PytorchGELUTanh¶
Overview¶
The PytorchGELUTanh
class in Python is a fast C implementation of the tanh approximation of the GeLU activation function. This implementation is meant to be faster and as effective as other implementations of GeLU (Gaussian Error Linear Units) function like NewGELU and FastGELU. However, it is not an exact numerical match to them due to possible rounding errors.

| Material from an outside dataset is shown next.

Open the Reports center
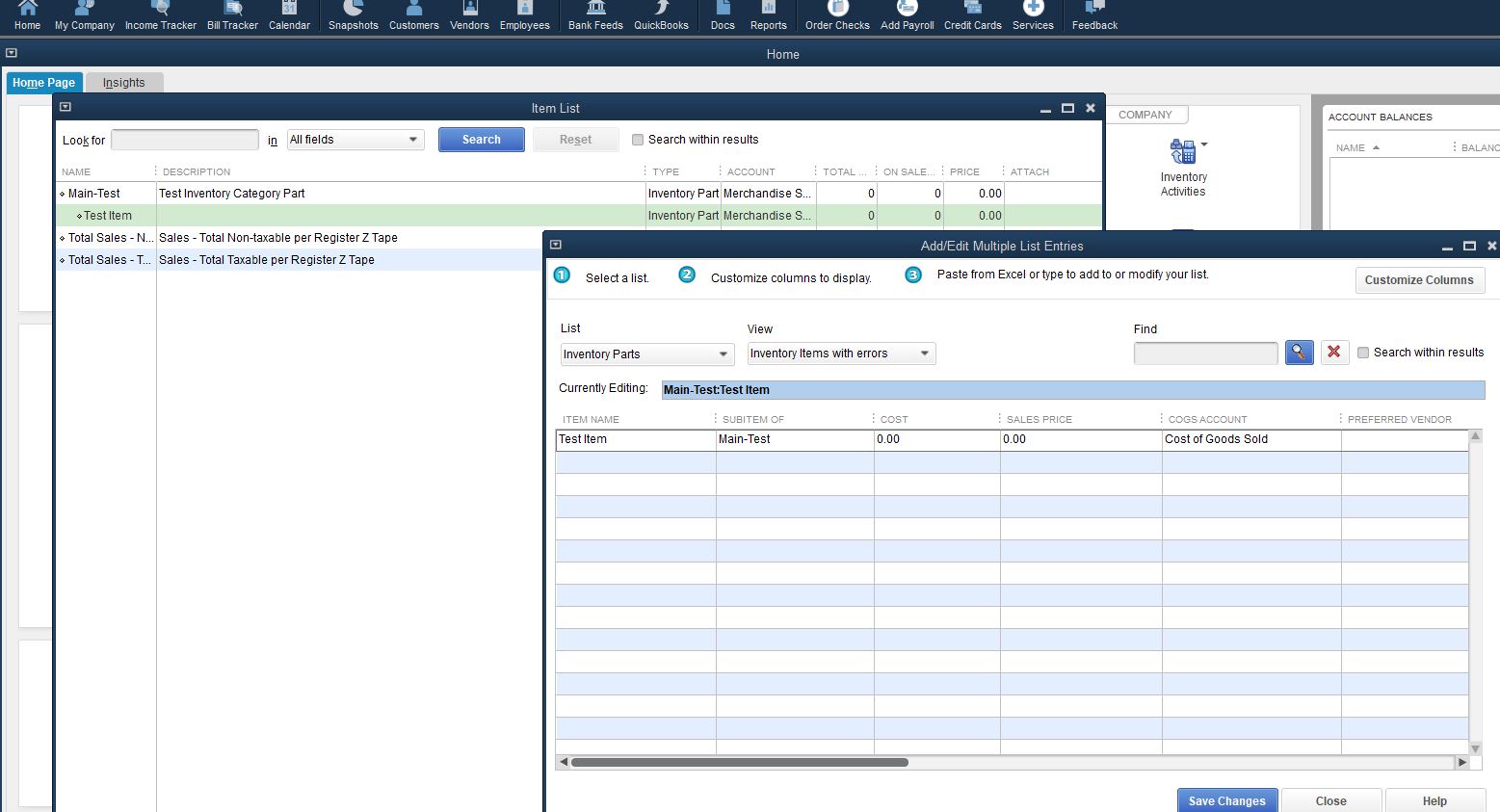 pyautogui.click(x=769, y=14)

This documentation provides an in-depth guide to using the PytorchGELUTanh
class. It includes general information about the class, the method documentation, and various usage examples.
Introduction¶
In Neural Networks, activation functions decide whether a neuron should be activated or not by calculating the weighted sum and adding bias with it. One of these activation functions is the Gaussian Error Linear Units (GeLU) function. GeLU function approximates the cumulative distribution function of the standard Gaussian distribution and helps in faster learning during the initial phase of training.
The PytorchGELUTanh
class provides a fast C implementation of the tanh approximation of the GeLU activation function.
Class Definition¶
class PytorchGELUTanh(nn.Module):
"""
A fast C implementation of the tanh approximation of the GeLU activation function. See
https://arxiv.org/abs/1606.08415.
This implementation is equivalent to NewGELU and FastGELU but much faster. However, it is not an exact numerical
match due to rounding errors.
"""
def __init__(self):
super().__init__()
if version.parse(torch.__version__) < version.parse("1.12.0"):
raise ImportError(
f"You are using torch=={torch.__version__}, but torch>=1.12.0"
" is required to use PytorchGELUTanh. Please upgrade torch."
)
def forward(self, input: Tensor) -> Tensor:
return nn.functional.gelu(input, approximate="tanh")
General Information¶
The PytorchGELUTanh
class only requires PyTorch version 1.12.0 or higher.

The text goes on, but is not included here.